One thought on “GMOs: World’s Best Kept Secret”

  1. I recall sitting at the dining table with my folks on Salt Spring along with a visitor named Fred who had a wealth of experience in the commercial plant-breeding field. Fred recounted to us the experience he had had with the MH-1 tomato, MH standing for machine-harvestable, and how they thought they had it beat, but it turned out that the tomatoes didn’t really ripen subsequent to harvest and were more appropriately used as off-centered baseballs than as salad ingredients. Times move on and we do have tomatoes in winter that ripen to a perfect degree of redness while totally lacking in that taste that makes a sun-ripened tomato such a joy.
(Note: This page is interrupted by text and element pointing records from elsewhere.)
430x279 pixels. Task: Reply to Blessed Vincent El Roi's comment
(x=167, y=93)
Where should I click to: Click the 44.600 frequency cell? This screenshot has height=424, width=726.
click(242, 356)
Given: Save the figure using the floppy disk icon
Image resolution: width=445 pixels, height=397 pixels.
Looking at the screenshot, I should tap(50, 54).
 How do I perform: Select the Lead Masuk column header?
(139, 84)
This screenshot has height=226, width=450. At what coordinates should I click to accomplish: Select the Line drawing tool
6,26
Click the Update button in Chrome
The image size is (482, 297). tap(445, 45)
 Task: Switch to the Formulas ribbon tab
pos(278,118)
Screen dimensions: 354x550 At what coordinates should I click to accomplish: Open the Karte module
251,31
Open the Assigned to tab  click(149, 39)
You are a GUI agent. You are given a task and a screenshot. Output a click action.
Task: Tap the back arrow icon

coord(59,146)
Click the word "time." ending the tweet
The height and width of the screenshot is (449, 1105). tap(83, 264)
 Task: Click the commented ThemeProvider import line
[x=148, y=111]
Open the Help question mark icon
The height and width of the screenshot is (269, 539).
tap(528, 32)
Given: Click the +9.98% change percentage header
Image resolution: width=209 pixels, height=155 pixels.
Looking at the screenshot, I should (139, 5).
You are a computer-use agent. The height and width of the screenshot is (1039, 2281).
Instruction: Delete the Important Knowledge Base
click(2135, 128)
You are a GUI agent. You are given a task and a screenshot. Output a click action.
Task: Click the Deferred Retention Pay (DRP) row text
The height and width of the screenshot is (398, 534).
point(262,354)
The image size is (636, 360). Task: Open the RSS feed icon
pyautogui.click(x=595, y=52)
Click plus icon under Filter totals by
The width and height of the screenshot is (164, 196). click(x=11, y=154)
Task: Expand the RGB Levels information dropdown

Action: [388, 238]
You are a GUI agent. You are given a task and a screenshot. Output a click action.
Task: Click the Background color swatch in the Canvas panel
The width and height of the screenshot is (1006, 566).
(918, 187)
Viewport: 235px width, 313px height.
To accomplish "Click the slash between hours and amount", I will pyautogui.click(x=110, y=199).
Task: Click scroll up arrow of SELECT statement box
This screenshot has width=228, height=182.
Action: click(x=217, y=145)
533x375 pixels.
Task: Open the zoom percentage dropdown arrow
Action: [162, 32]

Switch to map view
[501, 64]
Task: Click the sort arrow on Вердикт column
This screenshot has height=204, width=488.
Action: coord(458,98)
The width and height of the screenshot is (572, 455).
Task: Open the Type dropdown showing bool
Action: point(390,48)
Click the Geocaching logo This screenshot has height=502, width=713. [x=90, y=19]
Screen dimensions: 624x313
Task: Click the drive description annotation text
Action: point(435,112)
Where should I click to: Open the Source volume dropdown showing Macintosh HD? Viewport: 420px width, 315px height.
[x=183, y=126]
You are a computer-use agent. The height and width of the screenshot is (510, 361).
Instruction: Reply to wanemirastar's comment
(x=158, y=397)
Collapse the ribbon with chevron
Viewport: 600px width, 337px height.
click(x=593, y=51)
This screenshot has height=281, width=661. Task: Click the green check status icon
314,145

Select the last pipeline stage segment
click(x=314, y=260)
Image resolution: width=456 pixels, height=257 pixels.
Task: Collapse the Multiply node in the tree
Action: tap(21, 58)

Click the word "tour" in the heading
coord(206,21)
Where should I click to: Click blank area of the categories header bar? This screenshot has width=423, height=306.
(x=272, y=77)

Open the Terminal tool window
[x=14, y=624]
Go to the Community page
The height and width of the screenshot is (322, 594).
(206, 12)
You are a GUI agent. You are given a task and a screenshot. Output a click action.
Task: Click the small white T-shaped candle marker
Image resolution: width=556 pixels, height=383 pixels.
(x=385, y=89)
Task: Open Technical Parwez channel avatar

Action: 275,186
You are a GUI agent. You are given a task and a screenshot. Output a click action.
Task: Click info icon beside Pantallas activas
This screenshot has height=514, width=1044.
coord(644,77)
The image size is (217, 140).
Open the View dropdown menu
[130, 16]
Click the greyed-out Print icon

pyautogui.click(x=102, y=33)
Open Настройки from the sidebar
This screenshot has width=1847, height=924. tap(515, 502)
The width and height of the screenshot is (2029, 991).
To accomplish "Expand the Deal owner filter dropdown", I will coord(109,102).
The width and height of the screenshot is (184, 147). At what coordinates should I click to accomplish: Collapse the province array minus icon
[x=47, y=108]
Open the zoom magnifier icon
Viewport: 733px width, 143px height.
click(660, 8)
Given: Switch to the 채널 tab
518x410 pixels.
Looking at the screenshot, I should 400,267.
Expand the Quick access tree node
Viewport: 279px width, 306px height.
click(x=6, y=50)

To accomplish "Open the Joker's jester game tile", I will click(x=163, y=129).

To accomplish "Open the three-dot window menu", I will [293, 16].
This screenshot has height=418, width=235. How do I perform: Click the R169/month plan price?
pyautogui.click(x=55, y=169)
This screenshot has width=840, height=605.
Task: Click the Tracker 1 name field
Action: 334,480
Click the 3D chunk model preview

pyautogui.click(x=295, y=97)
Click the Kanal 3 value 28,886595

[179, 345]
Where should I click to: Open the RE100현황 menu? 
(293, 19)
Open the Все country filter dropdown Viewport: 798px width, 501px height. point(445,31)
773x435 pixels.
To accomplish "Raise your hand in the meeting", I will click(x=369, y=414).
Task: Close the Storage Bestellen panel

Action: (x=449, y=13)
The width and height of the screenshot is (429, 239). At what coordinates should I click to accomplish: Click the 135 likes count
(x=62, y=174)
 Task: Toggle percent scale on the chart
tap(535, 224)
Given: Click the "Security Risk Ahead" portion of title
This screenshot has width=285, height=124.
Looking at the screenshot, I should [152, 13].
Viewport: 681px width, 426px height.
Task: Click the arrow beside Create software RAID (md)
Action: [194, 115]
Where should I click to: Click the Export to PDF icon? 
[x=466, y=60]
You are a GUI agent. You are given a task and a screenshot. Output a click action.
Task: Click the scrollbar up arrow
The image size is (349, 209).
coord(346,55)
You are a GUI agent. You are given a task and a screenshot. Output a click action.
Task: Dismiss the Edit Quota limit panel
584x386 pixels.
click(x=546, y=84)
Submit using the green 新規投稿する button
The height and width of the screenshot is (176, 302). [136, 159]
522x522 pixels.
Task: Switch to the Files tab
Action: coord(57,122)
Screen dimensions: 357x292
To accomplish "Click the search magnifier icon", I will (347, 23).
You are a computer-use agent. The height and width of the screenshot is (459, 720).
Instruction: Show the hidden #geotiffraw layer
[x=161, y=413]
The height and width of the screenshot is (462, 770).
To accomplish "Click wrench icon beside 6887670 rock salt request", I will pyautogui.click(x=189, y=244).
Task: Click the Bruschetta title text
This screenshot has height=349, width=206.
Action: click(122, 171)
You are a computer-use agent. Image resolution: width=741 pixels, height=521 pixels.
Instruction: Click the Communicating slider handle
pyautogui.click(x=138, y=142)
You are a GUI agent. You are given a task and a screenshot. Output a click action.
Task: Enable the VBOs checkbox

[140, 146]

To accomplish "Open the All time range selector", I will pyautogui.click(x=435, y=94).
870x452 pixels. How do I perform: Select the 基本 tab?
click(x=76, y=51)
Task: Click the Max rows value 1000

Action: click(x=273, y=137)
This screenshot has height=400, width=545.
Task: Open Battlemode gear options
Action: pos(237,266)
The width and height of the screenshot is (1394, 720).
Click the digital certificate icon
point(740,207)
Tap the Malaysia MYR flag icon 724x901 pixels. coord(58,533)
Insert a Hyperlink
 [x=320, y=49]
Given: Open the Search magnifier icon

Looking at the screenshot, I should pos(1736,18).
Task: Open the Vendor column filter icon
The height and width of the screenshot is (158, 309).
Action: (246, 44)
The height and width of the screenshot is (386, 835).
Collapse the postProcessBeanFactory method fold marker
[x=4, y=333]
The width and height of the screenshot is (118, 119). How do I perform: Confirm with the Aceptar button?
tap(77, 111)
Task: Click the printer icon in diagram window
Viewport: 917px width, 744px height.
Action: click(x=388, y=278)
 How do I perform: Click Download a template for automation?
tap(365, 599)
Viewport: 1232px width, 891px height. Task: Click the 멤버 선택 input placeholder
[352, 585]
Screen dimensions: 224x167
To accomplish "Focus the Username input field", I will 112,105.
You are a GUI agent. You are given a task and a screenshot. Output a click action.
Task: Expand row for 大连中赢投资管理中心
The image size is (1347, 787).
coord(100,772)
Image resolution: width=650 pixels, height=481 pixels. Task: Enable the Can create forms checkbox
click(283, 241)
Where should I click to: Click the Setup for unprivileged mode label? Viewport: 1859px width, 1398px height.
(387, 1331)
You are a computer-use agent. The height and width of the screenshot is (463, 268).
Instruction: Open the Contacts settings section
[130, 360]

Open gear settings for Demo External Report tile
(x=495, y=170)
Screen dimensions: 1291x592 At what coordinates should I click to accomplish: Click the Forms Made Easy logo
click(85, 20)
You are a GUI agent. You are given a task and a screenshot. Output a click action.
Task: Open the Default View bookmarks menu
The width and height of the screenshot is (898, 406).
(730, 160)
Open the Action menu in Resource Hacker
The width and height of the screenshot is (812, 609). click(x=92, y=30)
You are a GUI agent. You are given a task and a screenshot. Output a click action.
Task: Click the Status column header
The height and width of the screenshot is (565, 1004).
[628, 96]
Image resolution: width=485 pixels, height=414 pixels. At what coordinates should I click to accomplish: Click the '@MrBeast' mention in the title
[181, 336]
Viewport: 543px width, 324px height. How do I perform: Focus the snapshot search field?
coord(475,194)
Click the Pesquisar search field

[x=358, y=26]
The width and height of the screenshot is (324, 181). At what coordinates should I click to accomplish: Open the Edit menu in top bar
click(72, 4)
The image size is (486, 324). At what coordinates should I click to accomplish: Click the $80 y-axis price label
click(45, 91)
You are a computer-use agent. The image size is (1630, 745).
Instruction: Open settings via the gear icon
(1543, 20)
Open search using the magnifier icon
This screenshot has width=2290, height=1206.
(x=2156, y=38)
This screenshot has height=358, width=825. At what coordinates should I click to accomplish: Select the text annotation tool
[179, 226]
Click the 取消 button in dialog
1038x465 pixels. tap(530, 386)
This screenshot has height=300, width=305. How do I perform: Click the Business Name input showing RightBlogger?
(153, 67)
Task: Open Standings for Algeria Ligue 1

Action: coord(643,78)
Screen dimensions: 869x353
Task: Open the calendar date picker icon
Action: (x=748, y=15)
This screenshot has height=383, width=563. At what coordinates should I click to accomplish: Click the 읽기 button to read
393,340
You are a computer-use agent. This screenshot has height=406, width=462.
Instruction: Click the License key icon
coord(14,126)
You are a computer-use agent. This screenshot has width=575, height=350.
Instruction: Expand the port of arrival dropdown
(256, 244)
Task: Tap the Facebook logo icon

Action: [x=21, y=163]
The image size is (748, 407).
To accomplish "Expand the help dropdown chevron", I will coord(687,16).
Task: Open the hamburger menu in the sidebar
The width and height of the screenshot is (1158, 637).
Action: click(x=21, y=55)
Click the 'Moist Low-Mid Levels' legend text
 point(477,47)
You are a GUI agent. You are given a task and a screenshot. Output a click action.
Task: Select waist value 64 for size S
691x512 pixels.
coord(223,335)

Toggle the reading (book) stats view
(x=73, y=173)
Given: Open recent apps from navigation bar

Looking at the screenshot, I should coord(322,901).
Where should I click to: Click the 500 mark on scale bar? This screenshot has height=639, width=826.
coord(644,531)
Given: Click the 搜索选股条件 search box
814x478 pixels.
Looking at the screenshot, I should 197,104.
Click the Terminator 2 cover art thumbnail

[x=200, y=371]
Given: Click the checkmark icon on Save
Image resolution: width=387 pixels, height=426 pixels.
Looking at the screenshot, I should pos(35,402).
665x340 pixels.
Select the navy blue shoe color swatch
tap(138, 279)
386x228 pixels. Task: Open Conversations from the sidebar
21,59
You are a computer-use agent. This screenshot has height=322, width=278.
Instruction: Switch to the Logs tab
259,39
I think for years thereafter, gene-splicing was a bit of a space-age game for nerds in labs, a well-paid sinecure until the bean counters finally twigged that there was this big cash drain with no tangible results and insisted that the whole lot of them either produce a marketable and profitable product or decamp forthwith. Given that Monsanto (and others) were already heavily invested in agricultural fertilizers and pesticides, they came up with the idea of building resistance to glyphosate into plants whose genetic material had been modified. This way Monsanto, et al, could not only justify the drenching of whole counties with Round-Up, but could also sell the stuff as a package with the resistant seeds, covered, of course, by patent protection, restrictive end-user agreements and backed up by a really ugly legal machine. User results may vary has to be a most important part of the syllabus for selling this stuff: broad reading suggest mitigated results at best, and all the clap-trap about feeding humanity is a crock. This is about generating profits as expeditiously as possible, about assuring the well-being of the executive suite, and, to reinforce the first two goals, about exercising total control over seeds, hence over a great part of the food supply. The whole GMO seed/fertilizer/pesticide/herbicide program is predicated on the widespread use of petro products and mega farms that employ large investments in machinery. These are parameters that likely deplete the soil and ensure run-off of all manner of obnoxious chemicals. Genetic tinkering, as it has been practised, is a huge step forward. To oblivion.